The trance provoked by internal and geopolitical tensions, the sombre surveillance under dictatorships, the spectre of the omnipresent Big Brother. All of this gravitates around what can be expressed about instability, the uncertainty of what is to come, or indeed, the certainty of violence as a norm, one that endures. As I write now, news proliferates that young people today venerate the memory of the oppressive protagonists of a past they did not live through — yet a past that is not distant, all the extreme violence of that time still being, in a certain sense, very recent. In the Second World War, the world witnessed the tragic reach of supremacist delirium, fed by the mythic forge of nationalisms, in a terrible alliance between political actors bound together by normative violence in pursuit of an ideal, univocal, totalitarian society with no room for diversity. The sombre sonority in Ligeti captures the meaning of that perilous time, of that presence which remains disturbing in the present.
The concept proposed here does not refer to so-called shamanic trance, nor, properly speaking, to the ecstasy afforded by ritualistic practice or by the experience of the journey — whether, for instance, along a personal or even collective trajectory, with distinct intentions, from healing to the pleasure of a rave. This state, attained through the transcendent experience of certain rituals, or indeed through the voluntary ingestion of hallucinogens — to open dimensional pathways, to expand perceptions of cosmic existence, an experience always transformative for sensitive souls — carries, for that very reason, a liberatory and promising potency, directed against the rigid, oppressive normative systems refined by patriarchal culture and the imperialist entertainment industry.
The trance in the Antropocenica may be translated from the infinite vortex of exploring, extracting, producing, consuming. The word presupposes delirium, like a collective fever, in the social convulsion generated by the dystopia wrought upon the world by a hegemonic way of life — one that encompasses, in the present context of widespread pollution and expanded hybrid wars, the new agent-beings animated by artificial intelligences, the perilous horizon of a catabolic capitalism destined to devour all things, sustained by the justifications of mythic and religious imaginaries (neo-Pentecostal theologies of prosperity and dominion). All of this may be considered under the heading of trance: a sensory state that topples or corrodes the reflexive and critical dimension of the spectacular (non)life of contemporary society, in the Debordian sense.
Historically, it refers to scenarios of sweeping crisis, inherent to every era of transition — such as the one lived through today, in prospective scenes upon the arena-stage of a vast theatre of geopolitical tensions.
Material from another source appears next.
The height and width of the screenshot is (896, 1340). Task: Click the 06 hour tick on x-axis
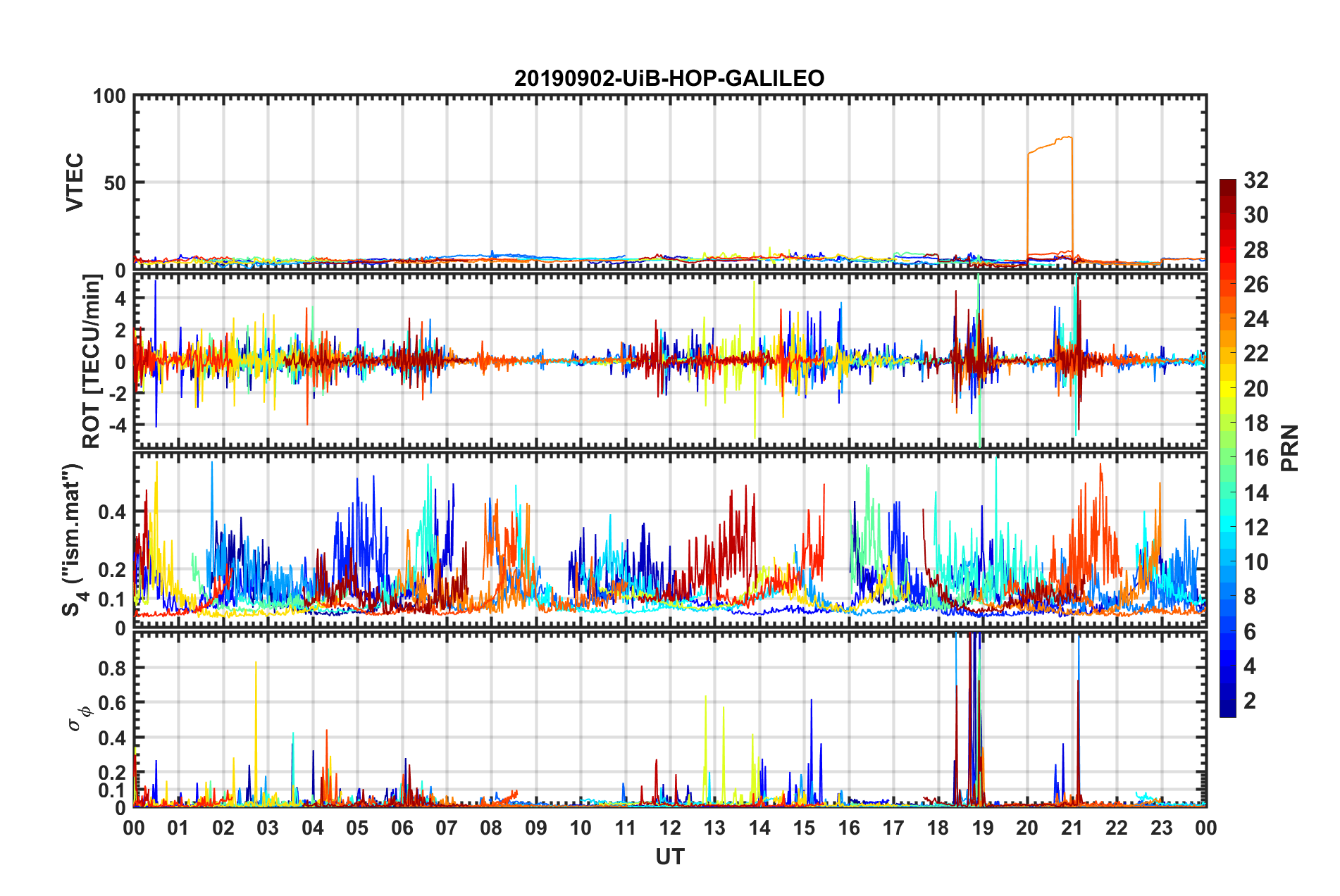(402, 828)
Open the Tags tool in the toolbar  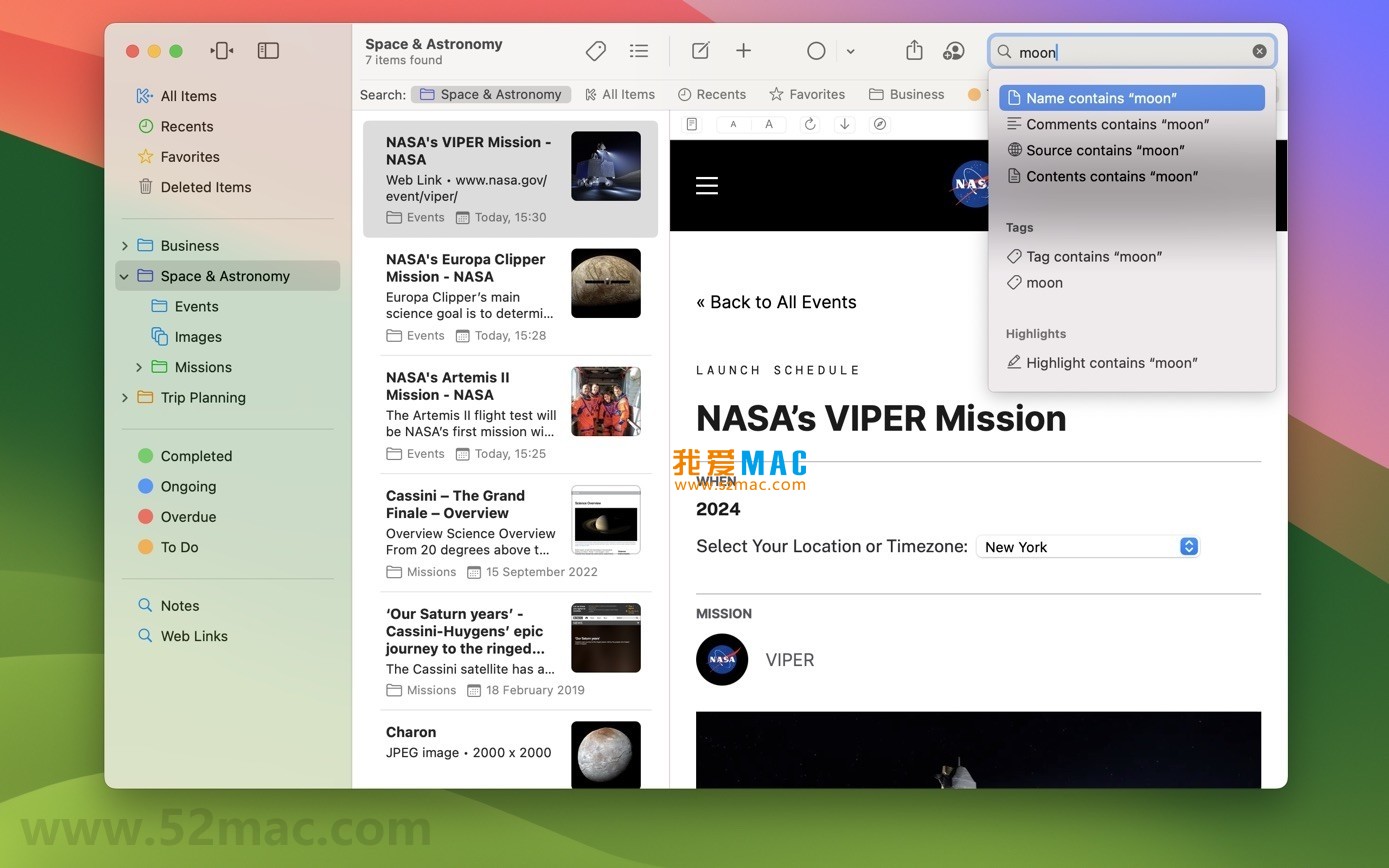click(595, 50)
I perceive the trance of scenes of continuous excitement and anguish, driven by the acceleration (speed, in the Virilian sense) of transformative processes — as expressed by the current wars, the so-called disruptive technologies, the erosion of socio-environmental policies, the rising waves of the new fascisms. This sense of the anthropocenic trance represents the existential crisis that defines our time — a time without time, in a place without place — wherein predatory dynamics accelerate the turn of the dynamics of contemporary (non)life, because they introject instantaneity as a condition, afforded by the technological evolution bound to capitalism, with actors who press for innovation with a view to expanding their profits in a context of intense competition amongst capitalists. Today, Raskolnikov's nightmare in the nineteenth century, the protagonist of Crime and Punishment (F. Dostoevsky), may be read as a portent.
To awaken from this terrible dream-image propagated by the drive of a broader ideology — of the hegemonic civilisatory power that encompasses the totality of the Earth — is both possible and urgent. It will involve struggles on several levels. It will involve dreaming other dreams of freedom: against the erosive neoliberality of the world, against fascisms and delusions of superiority.
To that end, the ecstasy of fertile intercourse with other worlds is one of the most potent weapons — a trip afforded by the arts. In his manifesto Eztetyka do Sonho (1971), Glauber Rocha went further: "uma obra de arte revolucionária deveria não só atuar de modo imediatamente político como também promover a especulação filosófica, criando uma estética do eterno movimento humano rumo à sua integração cósmica / a revolutionary work of art should not only act in an immediately political manner but also promote philosophical speculation, creating an aesthetic of the eternal human movement towards its cosmic integration". In this revolutionary potency, as the Bahian filmmaker envisaged, trance may be understood as an opening to destabilise and overcome any oppressive reason, any colonising rationality with its logic of domination structuring the colonial system — still in force, under other garbs (and weapons), of the contemporary hi-tech imperialism. The eroded Earth, lacerated by the concentration of power in the hands of a few, resulting in poverty disseminated among multitudes — who survive amid industrial waste, in the expanding urban peripheries, amid the devastation of wildlife by the extractivist machine — must be liberated.